Start spreading the news: It won't be long till our little town blues will be melting away, thanks to the Starlight Express, a luxury bus that will take passengers nonstop from downtown Charlottesville to downtown Manhattan in about six and a half hours.

And even better than that, says Starlight co-owner David New, you'll ride in style. (As will your fellow passengers, thanks to the Starlight dress code, which prohibits torn or dirty clothing.)

New, creator of Root 66 Root Beer, partnered with downtown developer and racecar aficionado Oliver Kuttner for this motorized venture.

He says PBM products, the Gordonsville corporation best known for producing generic baby formula, took over operations of Root 66 last summer. Though New still has an ownership stake in the root beer biz, taking the product to the national level proved too much "for the little guy."

Instead, he says, he decided to leave day-to-day operations (and big expansion plans) to PBM and began seeking out a new project – and finding a new partner along the way.

"We both like to get our hands dirty," says New of Kuttner.

There's no shortage of dirt– and motor oil– as the two work daily to convert a former Trailways bus into something a bit more luxurious.

New is scouring the country for beige leather BMW seats out of the 500 and 700 series cars. Instead of the standard 48 seats on a Greyhound/Trailways bus, Kuttner and New have cut that number to 24, making more leg room and space for seats to recline.

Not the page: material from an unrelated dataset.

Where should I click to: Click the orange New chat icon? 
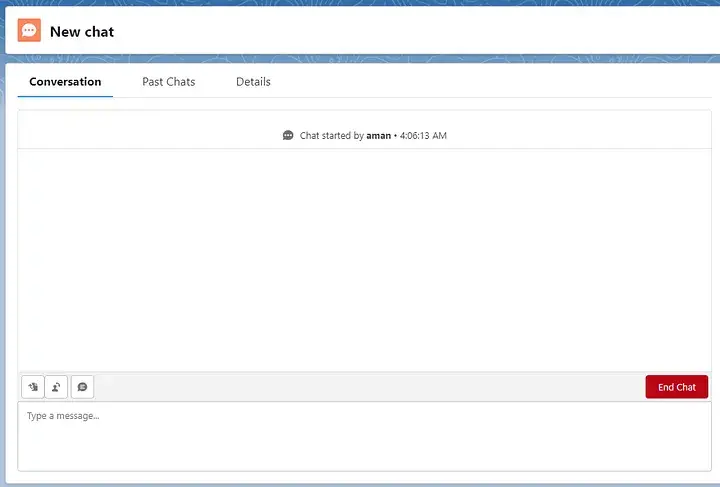[29, 31]
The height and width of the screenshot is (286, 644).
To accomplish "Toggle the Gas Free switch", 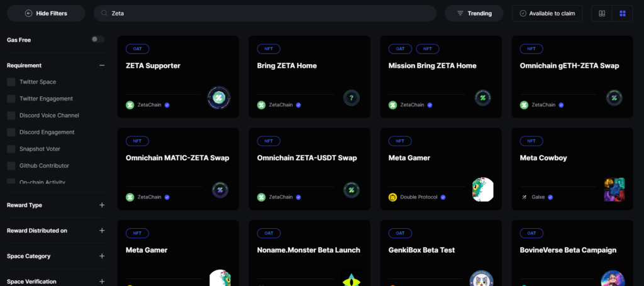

Though the bus's final design is still undetermined, the two say they're looking into the possibility of having a movie screen at the front with headphones for each seat, and also perhaps wireless Internet access.

How much will a trip north in this luxury coach cost?

"More than a bus, less than the plane," says Kuttner. New gets more specific. "We're considering $99 for a one-way ticket," he says.

How does that stack up against other travel options?

Let's use the fares for a last minute Friday to Sunday trip.

A round-trip Greyhound bus ticket from Charlottesville to New York runs $119. (It drops to $98 if you buy a week in advance.) Affordable? Sure, but it'll take at least nine hours each way to get there, with a transfer in D.C. and the bus stopping no less than 10 times.

If money's no issue, you could fly and get there in under two hours. But if you don't plan far in advance, it'll take a $695.21 bite out of your budget. And that doesn't include the $30+ cab fare you'll have to pony up to get to and from LaGuardia. Planning in advance brings the fare down to $353.20– still not chump change.

In the end, it seems, the Starlight Express is most comparable to Amtrak. The cost for the train? About $200 for an adult fare. (Planning ahead could drop that down to under $150). Even the ride time is similar-­ about seven hours. But, as anyone who's taken the Cardinal knows, on its long trip in from Chicago, delays can stretch into hours, making a short weekend getaway shorter.

Kuttner agrees that the train is the competition. But, he says, the Starlight has an advantage: "It's like a nice train that runs on time and never stops."

Another advantage of the Starlight is the flexibility.

"You could walk up to the door and pay for your ticket," says Kuttner, who, with New, plans to add a second bus to the Starlight fleet soon after the first one begins running.

In the end, the Starlight's success will ride on one thing: customer demand.

Do you want to wake up in a city that doesn't sleep? New and Kuttner are hoping your answer is yes.